-- ABOUT THIS TASK --
Below are the records; work out how many lines among them contain "akzeptieren", and write nothing besides that number.

-- Stored records --
____

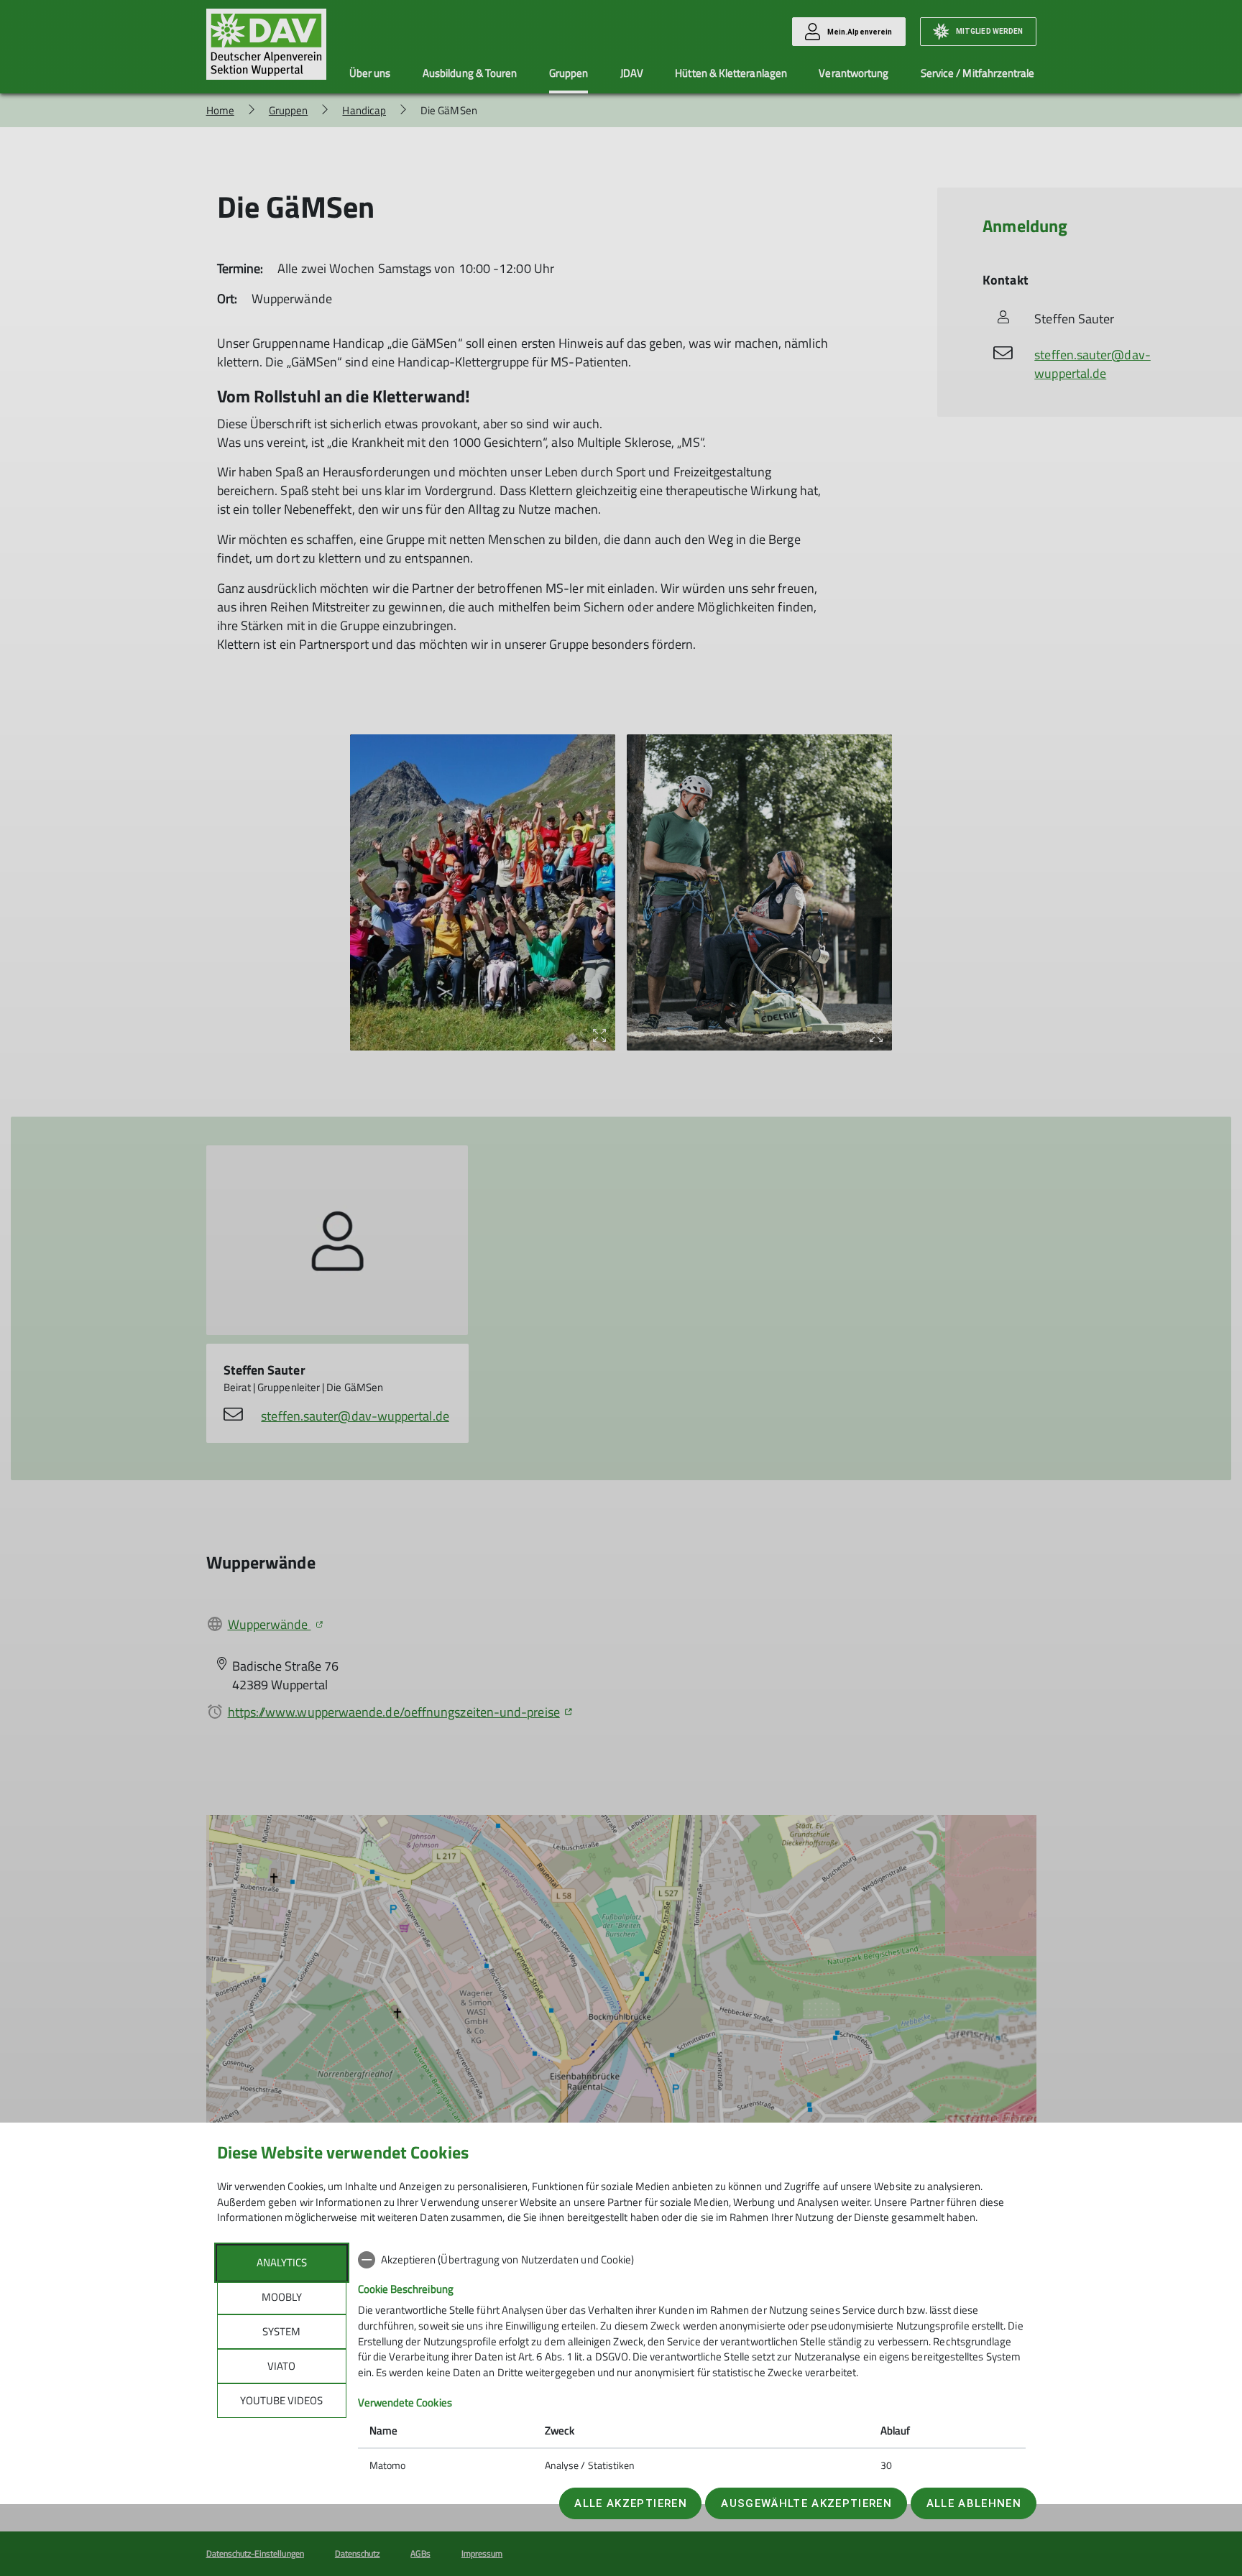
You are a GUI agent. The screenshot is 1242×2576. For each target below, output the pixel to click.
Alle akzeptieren (630, 2503)
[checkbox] (692, 2259)
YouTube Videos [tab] (281, 2400)
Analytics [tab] (282, 2262)
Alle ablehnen (973, 2503)
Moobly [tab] (282, 2297)
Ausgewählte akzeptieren (806, 2503)
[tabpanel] (692, 2364)
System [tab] (281, 2331)
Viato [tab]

____

-- RESULT OF THIS EXERCISE --
2